Nos arredores do velho burgo, já não há pares de bois cangados a lavrar os pastos quase secos. As terras há muito são amanhadas por tratores de dimensão desproporcionada, mais adequados às planícies do além-Tejo, que às courelas das nossas ilhas. Mas que fazer, se é a Europa rica que dá subsídios aos agricultores para eles comprarem alfaias fabricadas nos países industrializados?
Terá sido também por isso que os nossos “amigos” nos emprestaram dinheiro para pagarmos, rapidamente, não vá a situação financeira agravar-se e eles ficarem sem anéis e nós sem dedos!...
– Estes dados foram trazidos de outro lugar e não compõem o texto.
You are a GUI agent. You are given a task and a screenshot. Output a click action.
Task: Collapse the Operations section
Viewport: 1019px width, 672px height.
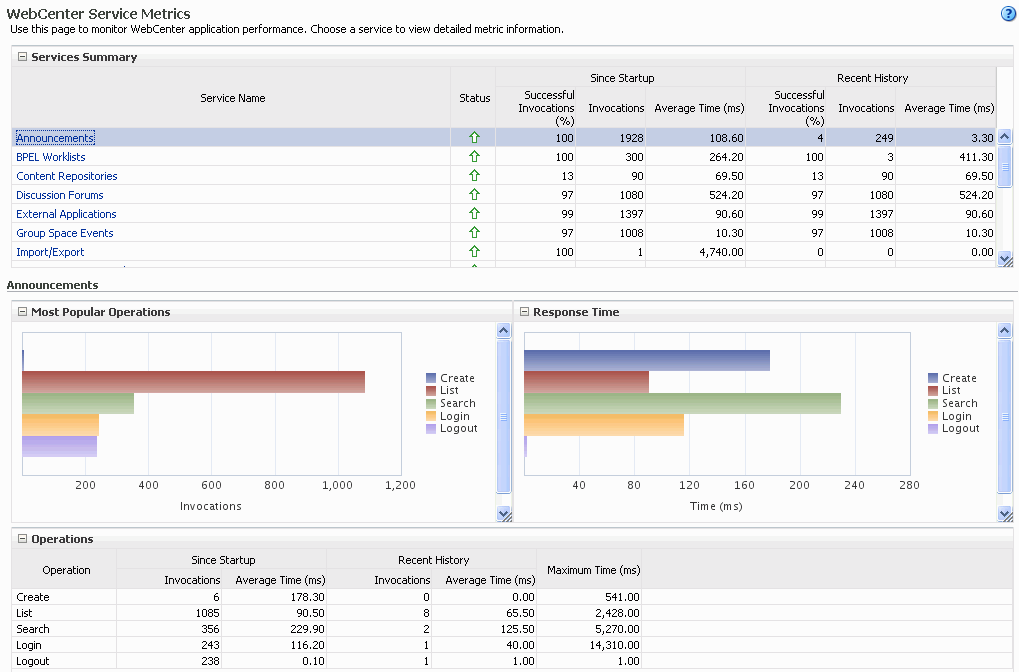coord(21,539)
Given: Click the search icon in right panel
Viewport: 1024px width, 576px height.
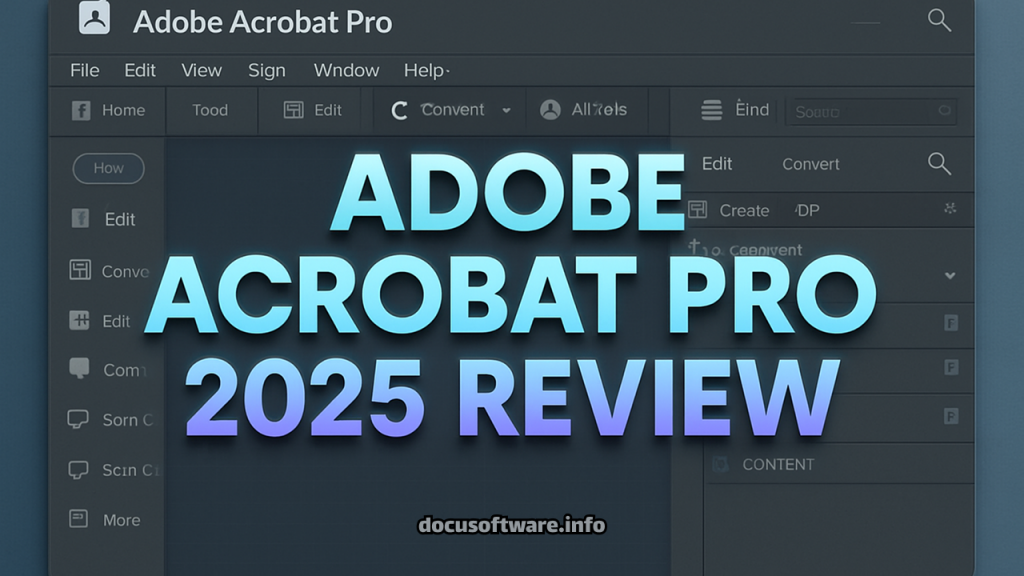Looking at the screenshot, I should (939, 164).
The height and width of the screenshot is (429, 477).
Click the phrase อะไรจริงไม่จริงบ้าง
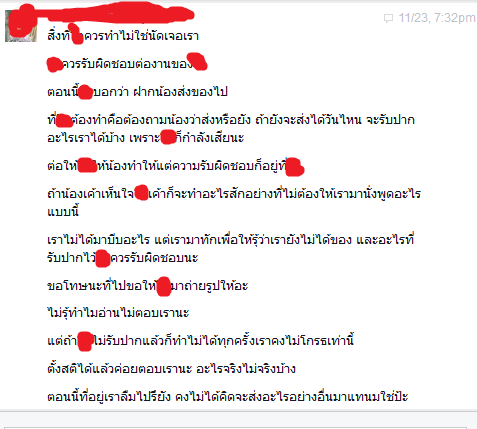[x=246, y=369]
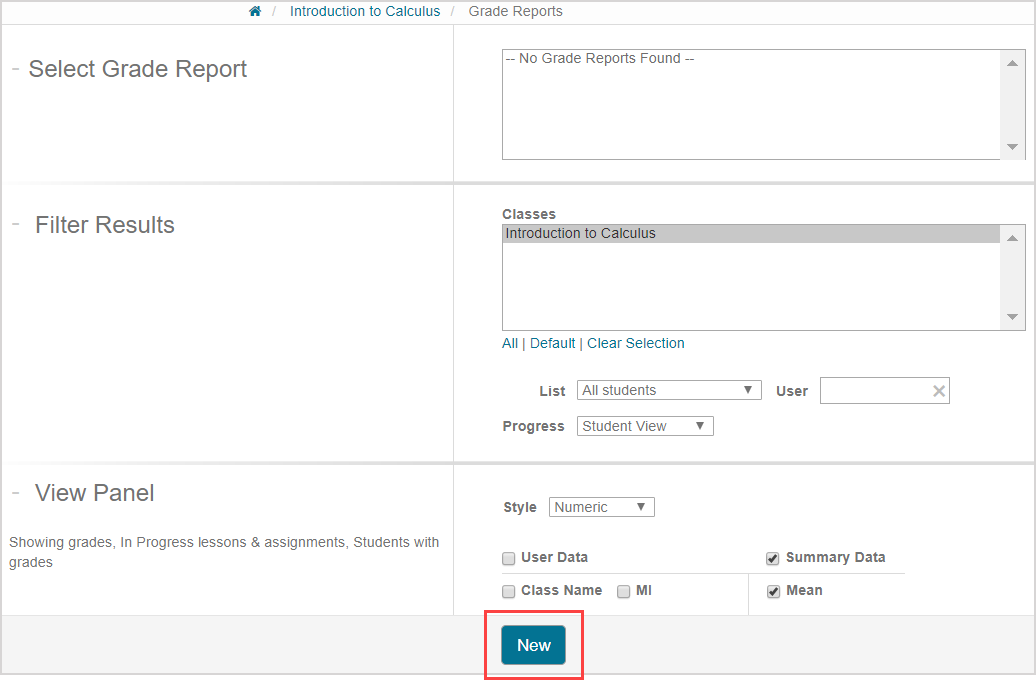The width and height of the screenshot is (1036, 680).
Task: Open the List dropdown showing All students
Action: [668, 390]
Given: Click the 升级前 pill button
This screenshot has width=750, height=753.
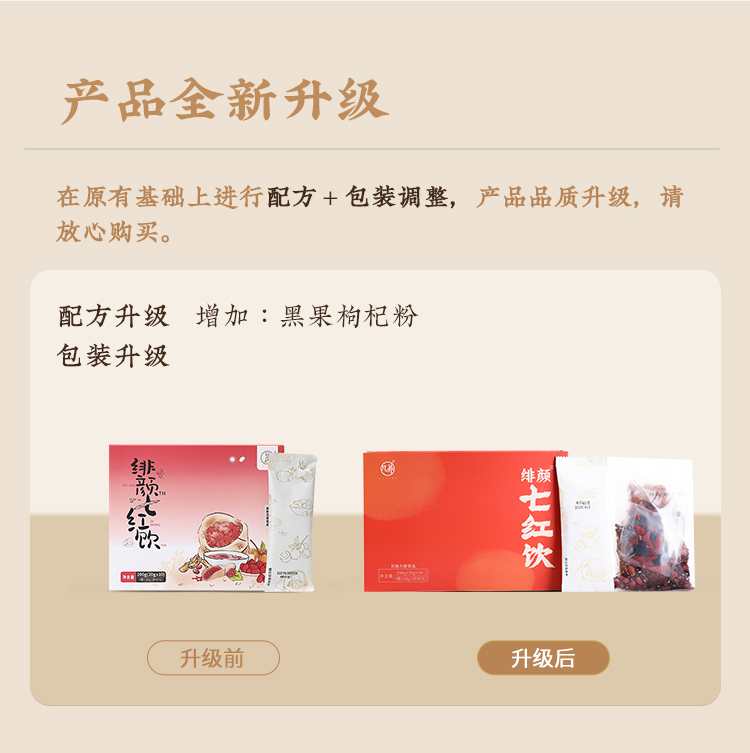Looking at the screenshot, I should pos(213,657).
Ontem foi um dia terrível, um dia de raiva para com os funcionários públicos e a classe média, um dia premonitório da calamidade que teremos a partir de janeiro: cortes nos salários, nas pensões, na saúde, na educação, aumento do desemprego, da insatisfação social, da recessão económica...tudo escrito naqueles volumosos dossiers e “pens” que os governantes, com ar risonho e satisfeito, entregaram à jovial presidente do Parlamento.(1)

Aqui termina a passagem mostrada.